Different measures to quantify liquidity in financial markets are introduced. These measures include spread measures, price measures, and non-trading measures. The lecturer demonstrates their application using a dataset from Krispy Kreme stock. The importance of accurately estimating liquidity is emphasized, and the lecturer explains that prices can sometimes fall within the spread. This occurrence can be attributed to hidden limit orders and individual price improvements offered by dealers.

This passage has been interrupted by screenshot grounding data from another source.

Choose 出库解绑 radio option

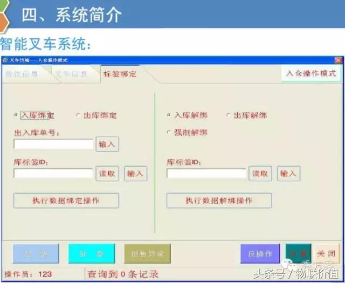tap(229, 115)

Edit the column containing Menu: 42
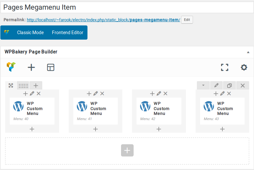tap(159, 93)
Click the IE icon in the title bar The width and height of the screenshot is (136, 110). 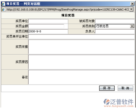3,4
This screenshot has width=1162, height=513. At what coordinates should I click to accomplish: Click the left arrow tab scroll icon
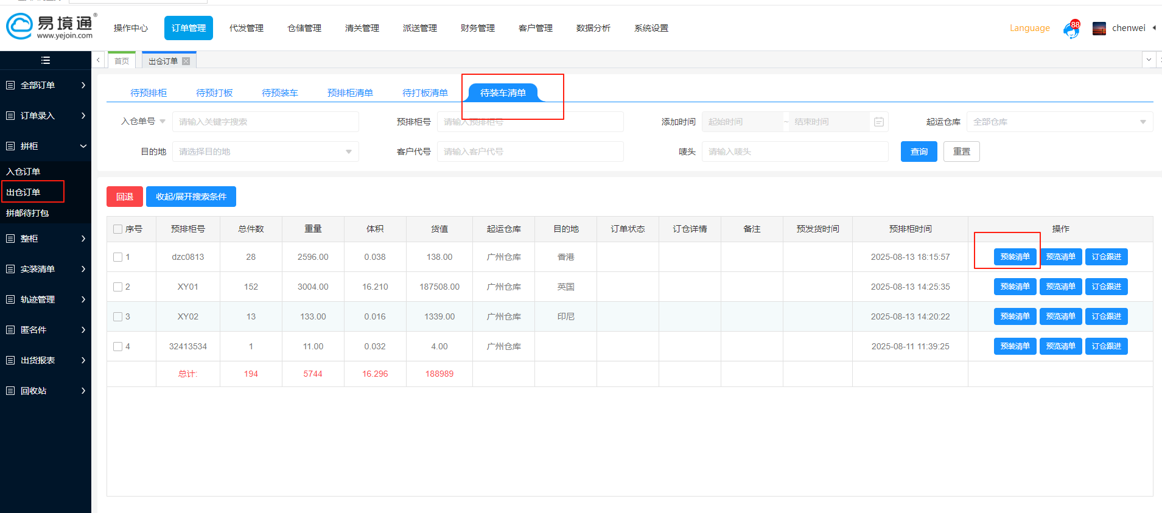click(98, 60)
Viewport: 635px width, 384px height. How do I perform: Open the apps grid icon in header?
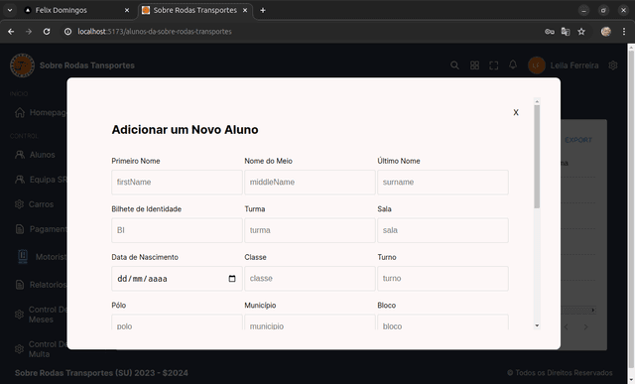(x=474, y=65)
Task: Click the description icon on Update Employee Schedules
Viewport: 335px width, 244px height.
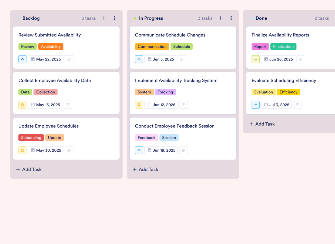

The lecture delves into specific measures of liquidity, such as the quoted spread, normalized quoted spread, effective spread, normalized effective half spread, and realized spread. The quoted spread, which is the difference between the ask and bid prices, can be misleading, leading to the use of the normalized quoted spread, which considers the average price of the asset in the market. The effective spread, which takes into account the actual execution prices of transactions, is regarded as a better measure of liquidity. It captures the price improvements that occur in the market during transactions, providing a more reliable indicator. The normalized effective half spread and the effective spread offer a more consistent representation of spread behavior in the market. The realized spread measures the cost of taking a given position in an asset, incorporating the mid-quote with a delay to allow prices to adjust to new information.
The relationship between liquidity, transaction prices, and the mid-quote is discussed. The lecture explains how transaction prices and the mid-quote interact when an investor places a buy order at the ask price. The subsequent trade can cause the transaction price to remain the same or increase, depending on the next order being a sell order or another buy order. The lecture highlights the negative covariance between changes in the direction of trade, indicating that trade directions are mean-reverting.

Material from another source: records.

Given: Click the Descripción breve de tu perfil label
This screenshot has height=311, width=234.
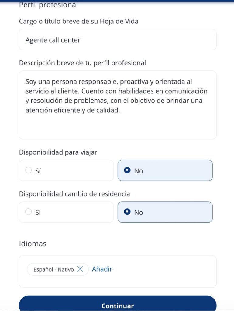Looking at the screenshot, I should pos(82,63).
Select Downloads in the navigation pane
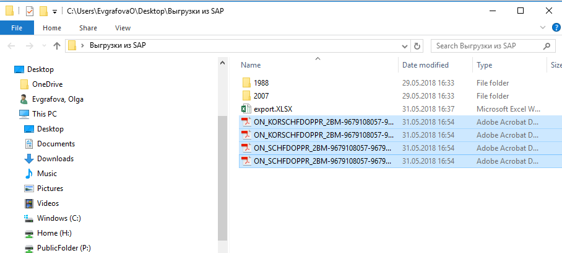 coord(55,159)
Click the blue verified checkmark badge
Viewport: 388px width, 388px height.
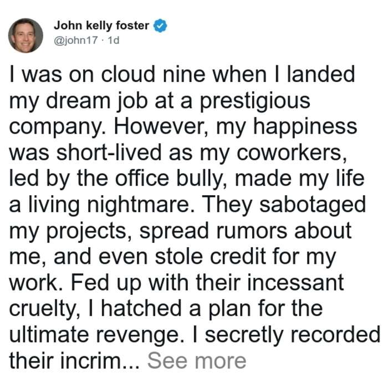[x=160, y=25]
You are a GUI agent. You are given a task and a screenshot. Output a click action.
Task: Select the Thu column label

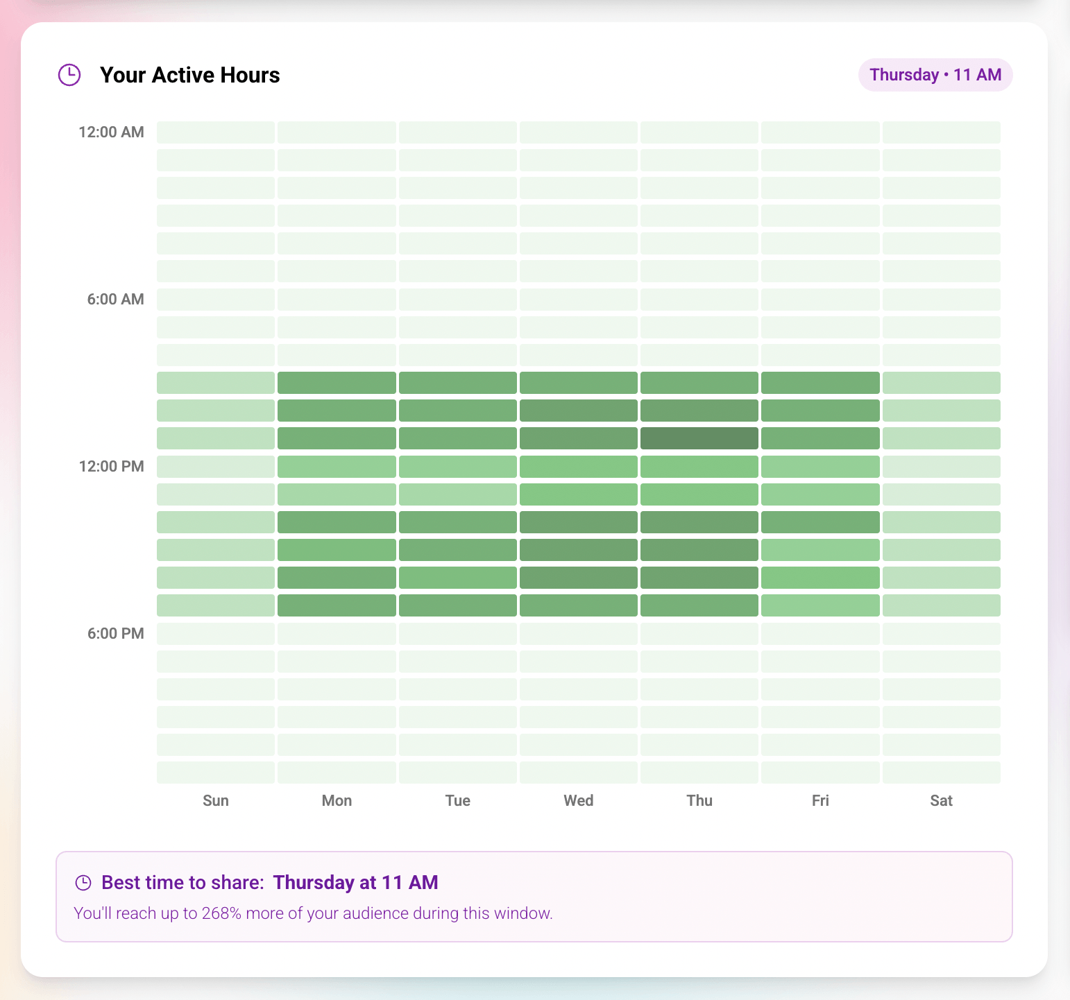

Other measures of liquidity, such as price impact coefficient, bid-ask bounce, and volume-weighted average price (VWAP), are introduced. These measures provide insights into market liquidity and microstructures. The lecture emphasizes the need for careful application of these measures based on the level of data aggregation.
The lecture concludes by summarizing the different measures of liquidity and their variations based on data requirements and specific goals. It emphasizes that liquidity is not a static concept and can change throughout the trading day, with significant impacts during major events. The lecturer provides exercises for viewers to practice, including recreating figures and examining the implementation shortfall in the textbook. A link to an article comparing corporate bond markets to equity markets is shared to illustrate the differences in liquidity due to market structures. The next lecture is announced to focus on analyzing the determinants of the spread and illiquidity in the market.